Zidane kontra Guardiola, Lewandowski kontra… Chelsea

Najciekawiej zapowiadającym się starciem będzie mecz Realu Madryt z Manchesterem City. Powrót na Santiago Bernabeu Pepa Guardioli, człowieka przez wiele lat związanego z odwiecznym rywalem „Królewskich”- FC Barceloną dodaje temu starciu wyjątkowej pikanterii. Obsesją Hiszpana jest zdobycie pucharu Ligi Mistrzów.
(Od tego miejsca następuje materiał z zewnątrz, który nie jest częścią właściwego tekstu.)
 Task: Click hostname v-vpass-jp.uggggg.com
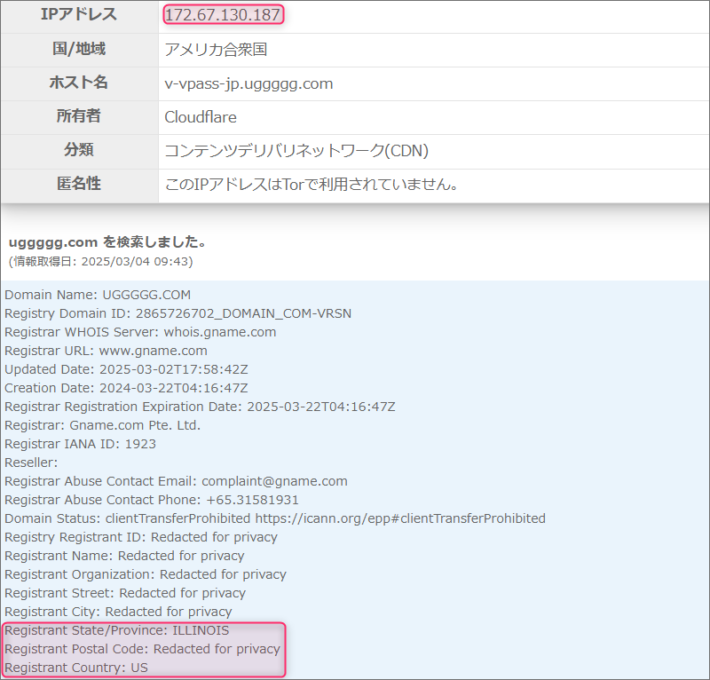248,84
Pep wygrał Champions League dwukrotnie z Barcą (2009, 2011), jednak kolejne próby zdobycia futbolowego szczytu – czy to z Bayernem Monachium czy z The Citizens kończyły się w najlepszym razie w półfinałach. Z kolei odpadnięcie już w 1/8 finału Zinedine’a Zidane’a, menedżera który z Realem trzy razy z rzędu wygrał Ligę Mistrzów z Realem byłoby klęską i głęboką rysą na wizerunku zarówno Francuza, jak i całego klubu. To było okrutne losowanie dla obu potęg.
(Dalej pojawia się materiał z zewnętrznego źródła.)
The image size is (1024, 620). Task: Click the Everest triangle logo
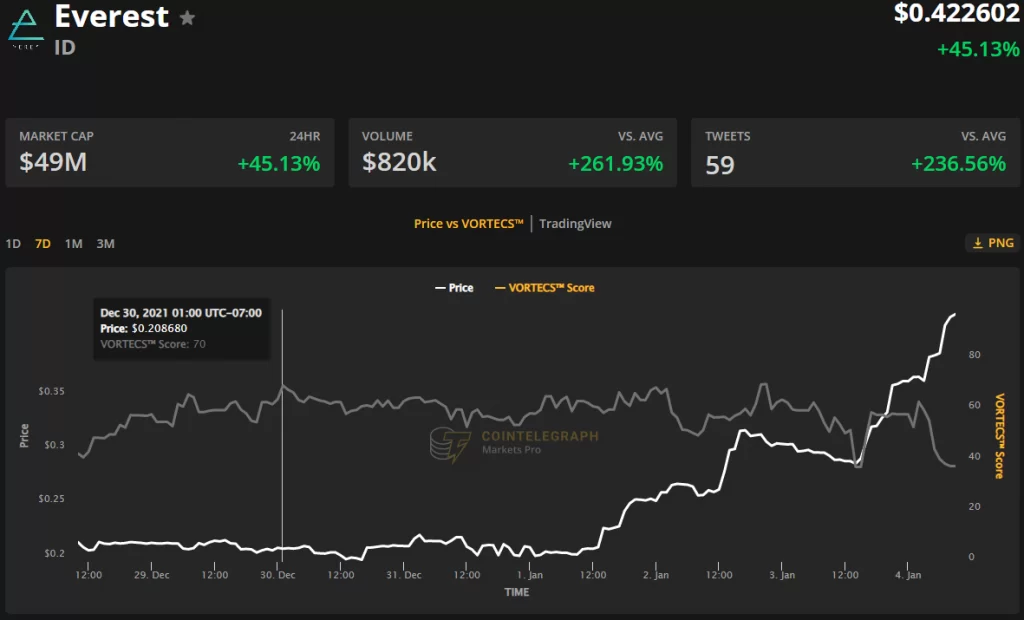(26, 28)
Drugim hitowym meczem będzie pojedynek Chelsea Londyn z Bayernem Monachium. Londyńczycy nie są już takim postrachem dla przeciwników, jak za ery Jose Mourinho, gdy trzon zespołu stanowili John Terry, Didier Drogba czy Frank Lampard – szkoleniowiec The Blues, jednak Chelsea to wciąż wielka marka. Czy jednak na tyle duża, by postawić się maszynie z Monachium? Bayern męczy się w Bundeslidze, ale gdy przychodzi grać w Europie – jest nie do zatrzymania. Bawarczycy odnieśli komplet zwycięstw w swojej grupie, demolując m.in Tottenham 7:2, ubiegłorocznego finalistę rozgrywek. No, i mają w ataku znajdującego się w wybitnej formie Roberta Lewandowskiego. Polak zrobi wszystko, by wreszcie wygrać Ligę Mistrzów. W końcu czas ucieka i z każdym sezonem może być coraz trudniej osiągnąć taki poziom, jaki obecnie prezentuje.
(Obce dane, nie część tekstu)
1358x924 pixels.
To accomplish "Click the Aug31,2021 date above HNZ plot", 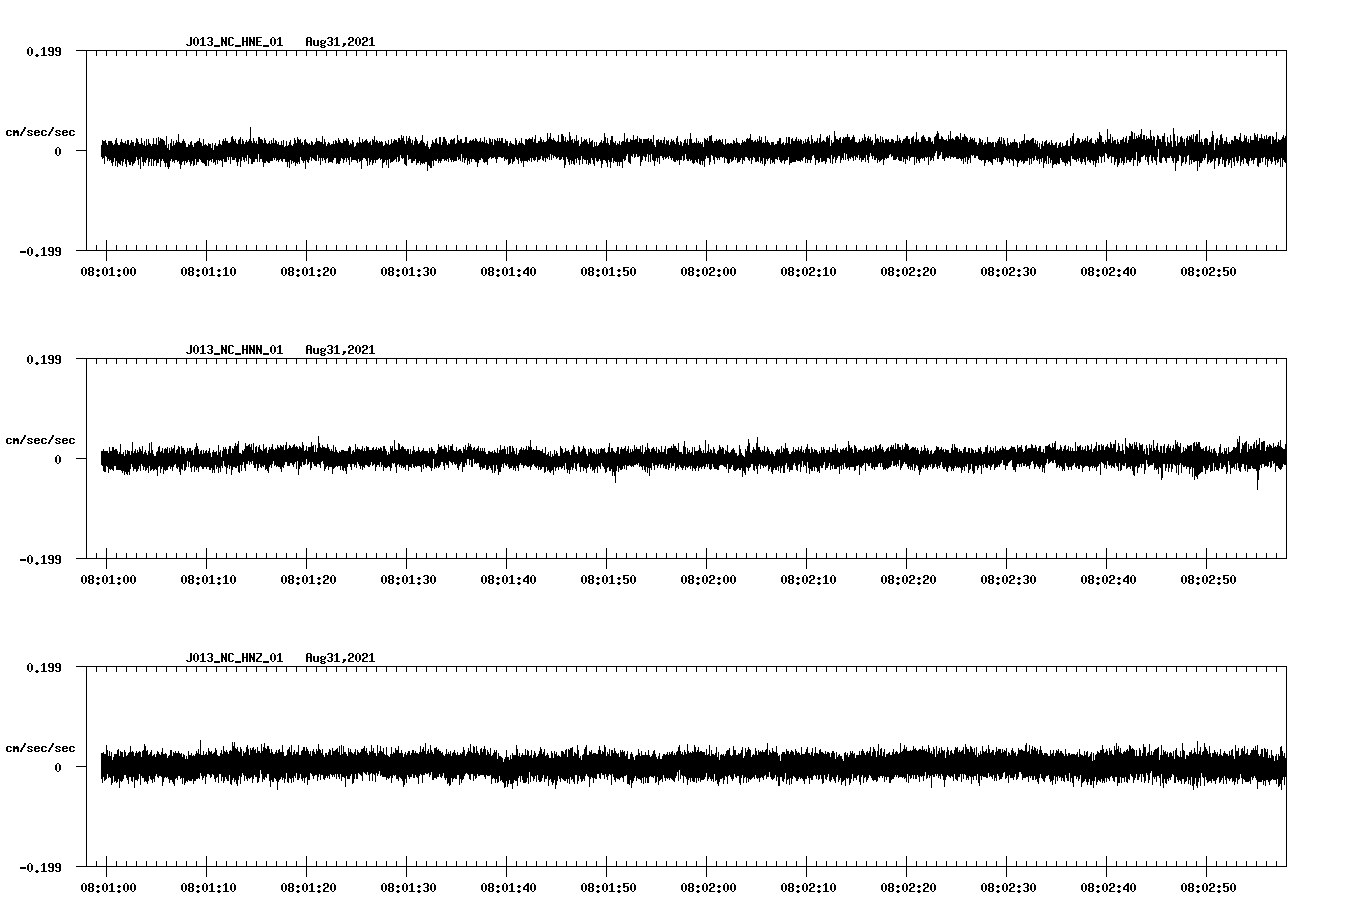I will point(340,658).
Mission imposible Napoli i Borussi?

Piekielnie trudne zadanie czeka innych polskich reprezentantów. Borussia Dortmund Łukasza Piszczka zmierzy się Paris Saint Germain. Paryżanie wyszli z grupy z pierwszego miejsca, zostawiając w tyle Real Madryt, Club Brugge i Galatasaray. Bramki? Siedemnaście strzelonych i tylko dwie stracone. Piszczka i spółkę czeka więc bardzo trudne zadanie, jednak nie niemożliwe. Tym bardziej, że PSG od trzech sezonów nie potrafi przebrnąć przez 1/8 finału.

Reklama

Wyjątkowo trudny egzamin czeka Piotra Zielińskiego i Arkadiusza Milika, których Napoli zagra z Barceloną. Włosi są w kryzysie, przed tygodniem doświadczonego Carlo Ancelottiego na stanowisku menedżera zastąpił Gennaro Gattuso – utytułowany i charakterny piłkarz, jednak trener z niewielkim doświadczeniem. Może jednak zarazi swoich piłkarzy walecznością i wiarą w dążeniu do celu i neapolitańczycy zatrzymają Leo Messiego i Luisa Suareza?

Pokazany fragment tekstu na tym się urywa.